Civ. P. 41(b) for failure to follow a court order. ECF No. 23 (adopting ECF No. 14). Herriott appealed, and on October 25, 2022, the United States Court of Appeals for the Fourth Circuit vacated and remanded the court’s decision. ECF No. 37. The Fourth Circuit found that since the District Court did not resolve the factual question of whether Herriott received timely notice of the magistrate judge’s April 28th order, the Fourth Circuit was unable to determine whether the court properly exercised its discretion in dismissing the action under Rule 41(b). Id. at 2. Further, the Fourth Circuit found that though the district court expressed its agreement with the magistrate judge’s legal analysis on the merits, the court did not expressly base the dismissal on those grounds. Id. at 2–3. The Fourth Circuit vacated and remanded the order to the district court for

further proceedings consistent with the Fourth Circuit’s decision. ECF No. 38. Following the Fourth Circuit’s remand order, the court now resolves the factual question of whether Herriott received timely notice, reviews whether the complaint should be dismissed under Rule 41(b), and evaluates the merits of Herriott’s claims.

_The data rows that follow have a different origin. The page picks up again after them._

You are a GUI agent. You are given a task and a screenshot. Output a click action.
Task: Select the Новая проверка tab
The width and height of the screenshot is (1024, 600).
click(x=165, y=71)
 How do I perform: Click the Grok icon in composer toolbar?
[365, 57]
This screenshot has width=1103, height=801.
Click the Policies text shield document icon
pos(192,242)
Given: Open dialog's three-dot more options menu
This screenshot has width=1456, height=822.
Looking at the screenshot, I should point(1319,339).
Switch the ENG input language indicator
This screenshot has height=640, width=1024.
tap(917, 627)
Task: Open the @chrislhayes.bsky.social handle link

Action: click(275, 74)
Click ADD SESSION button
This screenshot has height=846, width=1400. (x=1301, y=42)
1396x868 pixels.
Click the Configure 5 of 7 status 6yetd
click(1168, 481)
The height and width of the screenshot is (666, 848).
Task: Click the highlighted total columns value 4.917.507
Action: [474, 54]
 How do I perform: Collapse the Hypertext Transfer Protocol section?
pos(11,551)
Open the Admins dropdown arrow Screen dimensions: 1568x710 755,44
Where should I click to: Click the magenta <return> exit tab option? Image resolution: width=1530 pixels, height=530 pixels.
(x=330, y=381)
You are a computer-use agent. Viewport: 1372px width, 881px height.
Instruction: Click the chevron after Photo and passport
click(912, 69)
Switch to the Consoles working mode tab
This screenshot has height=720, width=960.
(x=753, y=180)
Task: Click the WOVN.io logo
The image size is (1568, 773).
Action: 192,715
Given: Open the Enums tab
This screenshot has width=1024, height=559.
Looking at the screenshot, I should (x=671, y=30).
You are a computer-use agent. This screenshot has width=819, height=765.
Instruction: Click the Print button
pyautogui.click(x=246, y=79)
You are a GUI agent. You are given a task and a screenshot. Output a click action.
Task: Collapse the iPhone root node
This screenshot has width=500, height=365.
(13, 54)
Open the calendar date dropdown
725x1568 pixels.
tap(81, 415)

II. STANDARD Herriott filed his complaint pursuant to 28 U.S.C. § 1915, which permits an indigent litigant to commence an action in federal court without prepaying the administrative costs of proceeding with the lawsuit. To protect against possible abuses of this privilege, the statute allows a district court to dismiss the case upon a finding that the action fails to state a claim on which relief may be granted or is frivolous or malicious. 28 U.S.C. § 1915(e)(2)(B)(i), (ii). A finding of frivolity can be made where the complaint lacks an arguable basis either in law or in fact. Denton v. Hernandez, 504 U.S. 25, 31 (1992); Wilcox v. Brown, 877 F.3d 161, 166 (4th Cir. 2017) (explaining that

standards for dismissal under § 1915A for failure to state a claim are the same as for Fed. R. Civ. P. 12(b)(6)). A claim based on a meritless legal theory may be dismissed sua sponte under 28 U.S.C. § 1915(e)(2)(B). See Neitzke v. Williams, 490 U.S. 319, 327 (1989). “Pro se complaints and pleadings, however inartfully pleaded, must be liberally construed and held to less stringent standards than formal pleadings drafted by lawyers.” Alley v. Yadkin Cnty. Sheriff Dep’t, 698 F. App’x 141, 142 (4th Cir. 2017) (citing Erickson v. Pardus, 551 U.S. 89, 94 (2007)). Liberal construction is particularly appropriate where, as here, there is a pro se complaint raising civil rights issues. Martin v. Duffy, 858 F.3d 239, 248 (4th Cir. 2017) (quotation marks and citations omitted). The

“complaint should not be dismissed for failure to state a claim unless after accepting all well-pleaded allegations in the plaintiff's complaint as true and drawing all reasonable factual inferences from those facts in the plaintiff's favor, it appears certain that the plaintiff cannot prove any set of facts in support of his claim entitling him to relief.” Id. (internal quotation marks and citations omitted).